G.S. Peristeri
- Full name: Gymnastikos Syllogos Peristeri Γυμναστικός Σύλλογος Περιστερίου
- Founded: October 22, 1971
- Colours: Blue and Yellow
- Chairman: Philippos Kotsis
- Website: Official Website

= G.S. Peristeri =

Greek Sports Club

G.S. Peristeri (Greek: Γ.Σ. Περιστερίου), full name, Gymnastikos Syllogos Peristeri (Greek: Γυμναστικός Σύλλογος Περιστερίου), is a Greek multi-sport club that is located in Peristeri, Greece.

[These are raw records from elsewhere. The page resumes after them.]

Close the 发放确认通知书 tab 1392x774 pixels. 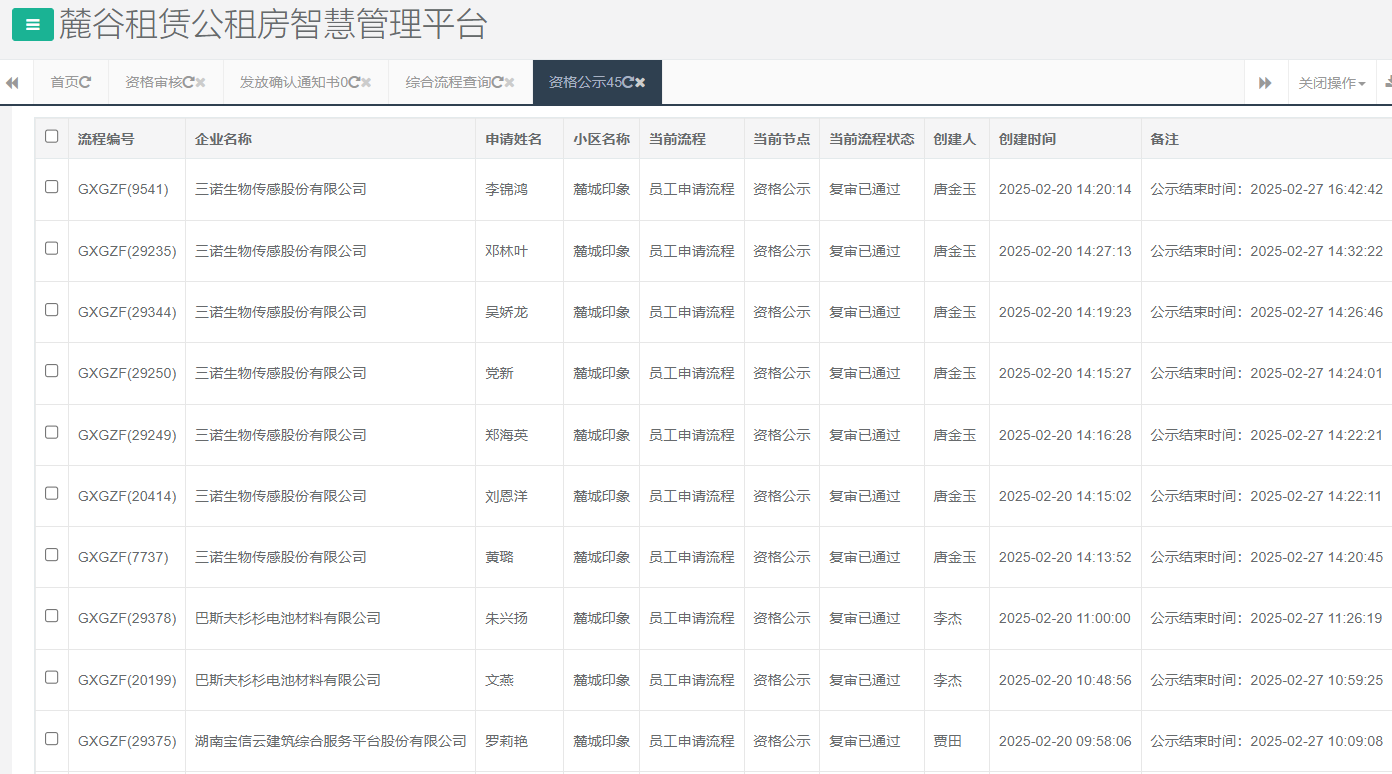tap(365, 82)
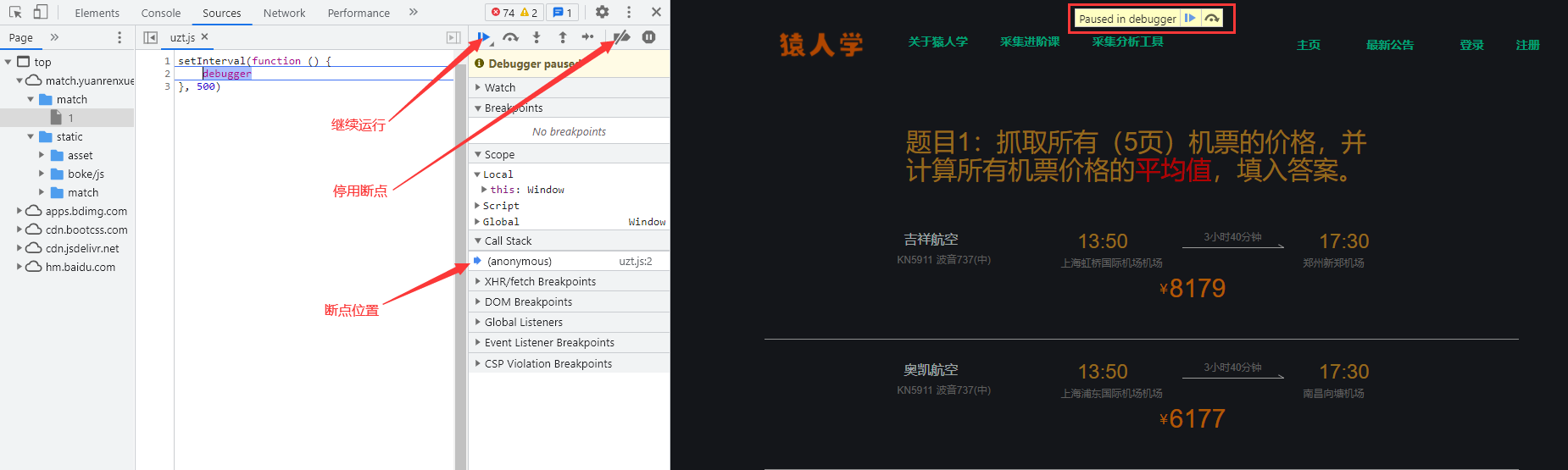Activate the inspect element picker
Viewport: 1568px width, 470px height.
click(x=15, y=13)
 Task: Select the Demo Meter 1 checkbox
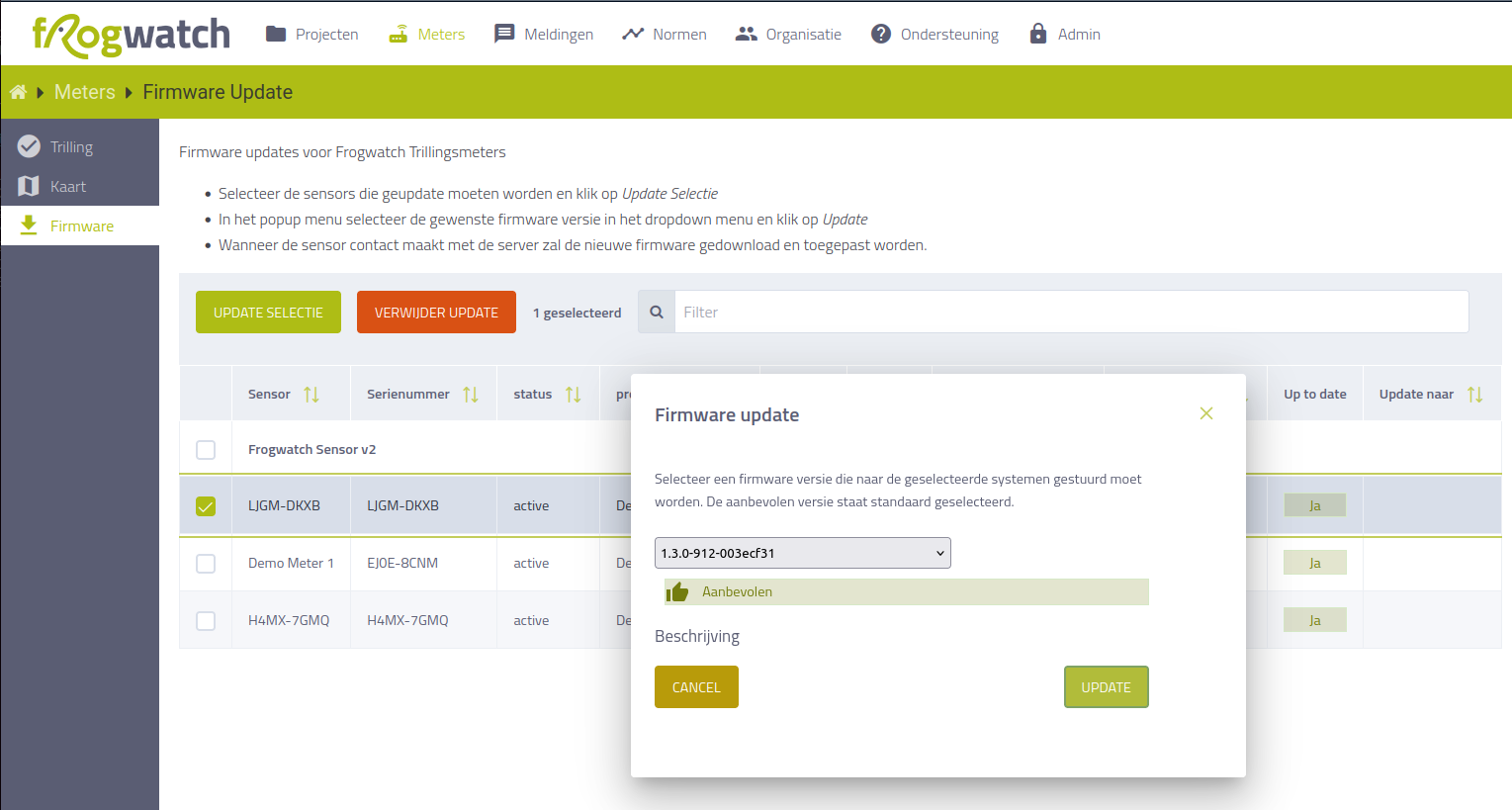coord(206,564)
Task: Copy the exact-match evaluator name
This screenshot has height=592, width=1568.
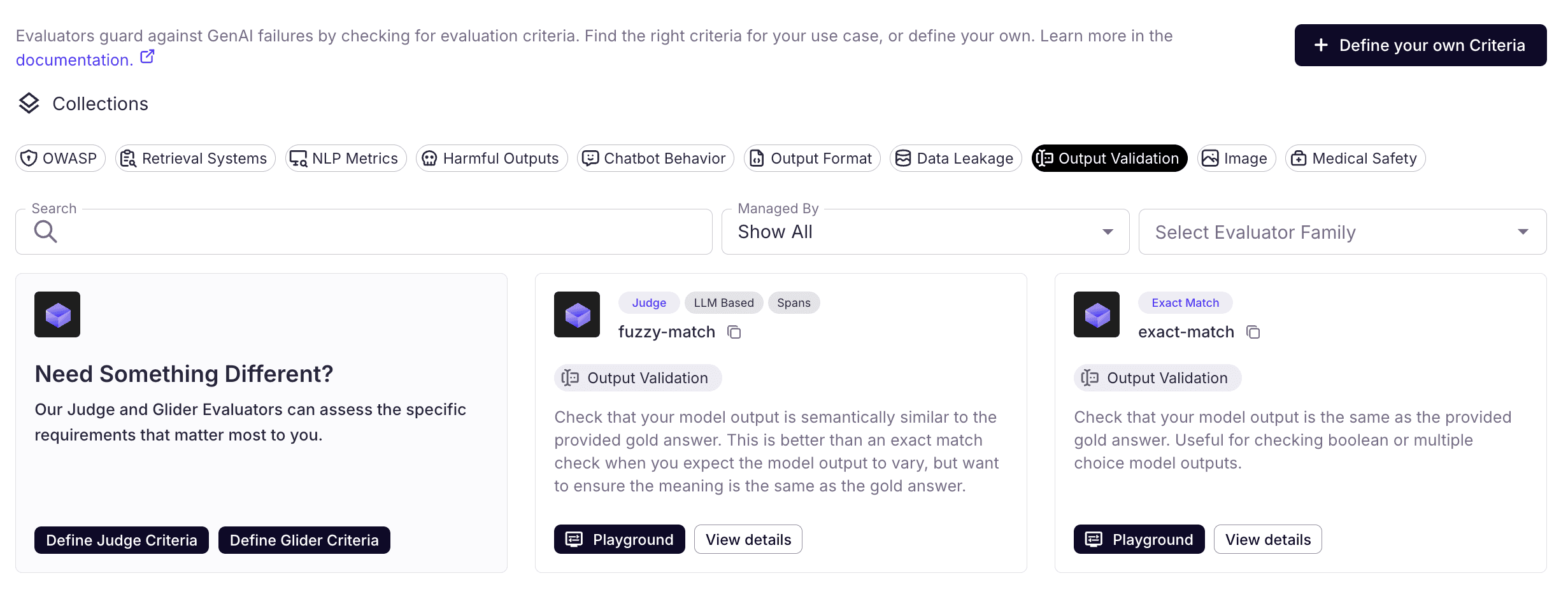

The club was founded on October 22, 1971. The club's emblem is the dove symbol, and the club's colors are yellow and blue.

The club has the following athletic departments: men's basketball, women's basketball, men's water polo, women's water polo, swimming, and synchronised swimming.

== Departments ==
- Peristeri B.C. - men's basketball
- Peristeri (women's basketball) - women's basketball
- Peristeri Water Polo Club - men's water polo
- Peristeri (women's water polo) - women's water polo
- Peristeri (swimming club) - swimming, synchronised swimming

==Logos==

(The official logo of G.S. Peristeri.)
(The official alternate logo of G.S. Peristeri.)
(Peristeri B.C.'s official dove symbol.)
(Peristeri B.C.'s official basketball club logo.)

==Men's basketball==
Peristeri B.C. was founded in 1971.

==Women's basketball==
Peristeri (women's basketball) was founded in 1995.